→ **Excerpt**
════
# Canadian Government Awards Ship Building Contracts



## Nova Scotian (Jul 2, 2006)

There is much joy and celebration in Nova Scotia this evening following a Canadian government announcement the Halifax-based Irving Shipbuilding yard will build $25 billion worth of combat vessels for the Royal Canadian Navy. A Vancouver yard will construct another $8 billion worth of vessels for the Canadian Coast Guard under the same award.


----------



## lakercapt (Jul 19, 2005)

Good to see that there was not political interference with the awarding of the contracts.
Will wait and see what the loser (Davie in Quebec) has to say about being left out!!!!
Be interesting.


----------



## JoK (Nov 12, 2006)

'bout time we had new ships being built. 
The newest ships for the Navy were built in the 80s and the newest CCG ship is the Henry Larsen which was built in the late '80s. The oldest ship is almost 50 years old.
It is a boom time which has been a long time coming and very exciting.


----------



## Derek Roger (Feb 19, 2005)

Davie will not be left out as there is still another 2 Billion of other vessels ( non combat and non coast guard ) in the programme that the so called losing yard will benefit from .
════
→ **Material shown**
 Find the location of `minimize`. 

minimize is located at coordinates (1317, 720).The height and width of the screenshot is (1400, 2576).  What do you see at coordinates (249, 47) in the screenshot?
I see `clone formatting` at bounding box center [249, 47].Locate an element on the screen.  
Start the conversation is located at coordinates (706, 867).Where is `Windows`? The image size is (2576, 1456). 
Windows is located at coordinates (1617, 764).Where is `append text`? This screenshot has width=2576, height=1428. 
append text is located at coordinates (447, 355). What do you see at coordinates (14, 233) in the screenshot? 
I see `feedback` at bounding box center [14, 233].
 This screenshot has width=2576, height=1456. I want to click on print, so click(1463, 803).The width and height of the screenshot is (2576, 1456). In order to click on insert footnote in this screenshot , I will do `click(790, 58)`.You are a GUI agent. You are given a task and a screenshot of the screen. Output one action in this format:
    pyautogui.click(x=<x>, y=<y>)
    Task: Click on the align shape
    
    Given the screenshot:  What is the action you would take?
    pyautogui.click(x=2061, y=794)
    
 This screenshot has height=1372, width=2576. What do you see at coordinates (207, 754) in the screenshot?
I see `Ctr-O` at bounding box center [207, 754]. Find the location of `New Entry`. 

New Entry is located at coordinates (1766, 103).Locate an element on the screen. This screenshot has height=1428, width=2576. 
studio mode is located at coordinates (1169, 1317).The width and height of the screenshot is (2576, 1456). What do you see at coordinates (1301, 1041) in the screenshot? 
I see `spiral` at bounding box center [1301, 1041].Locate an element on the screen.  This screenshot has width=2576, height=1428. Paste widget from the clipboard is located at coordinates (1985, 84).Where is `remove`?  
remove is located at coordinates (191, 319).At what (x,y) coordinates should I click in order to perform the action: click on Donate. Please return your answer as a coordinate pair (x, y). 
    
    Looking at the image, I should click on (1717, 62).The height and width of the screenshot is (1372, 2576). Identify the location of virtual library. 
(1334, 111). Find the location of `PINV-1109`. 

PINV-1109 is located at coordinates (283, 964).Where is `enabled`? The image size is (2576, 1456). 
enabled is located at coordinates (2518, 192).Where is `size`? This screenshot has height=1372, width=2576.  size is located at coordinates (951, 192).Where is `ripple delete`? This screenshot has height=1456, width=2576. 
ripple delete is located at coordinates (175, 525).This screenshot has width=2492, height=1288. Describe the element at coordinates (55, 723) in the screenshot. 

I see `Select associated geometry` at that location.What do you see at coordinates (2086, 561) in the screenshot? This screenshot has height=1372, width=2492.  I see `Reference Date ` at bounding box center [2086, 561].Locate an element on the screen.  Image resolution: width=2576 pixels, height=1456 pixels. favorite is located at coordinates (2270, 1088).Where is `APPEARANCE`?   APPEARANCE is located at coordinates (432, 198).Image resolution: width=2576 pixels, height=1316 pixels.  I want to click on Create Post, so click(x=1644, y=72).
════
→ **Task instructions**
Please rewrite the shipbuilding thread, beginning at the words "# Canadian Government" and stopping after "the same award.". Everywhere "Vancouver" appears in that stretch, put "Victoria" instead.

→ **Response to this task**
# Canadian Government Awards Ship Building Contracts



## Nova Scotian (Jul 2, 2006)

There is much joy and celebration in Nova Scotia this evening following a Canadian government announcement the Halifax-based Irving Shipbuilding yard will build $25 billion worth of combat vessels for the Royal Canadian Navy. A Victoria yard will construct another $8 billion worth of vessels for the Canadian Coast Guard under the same award.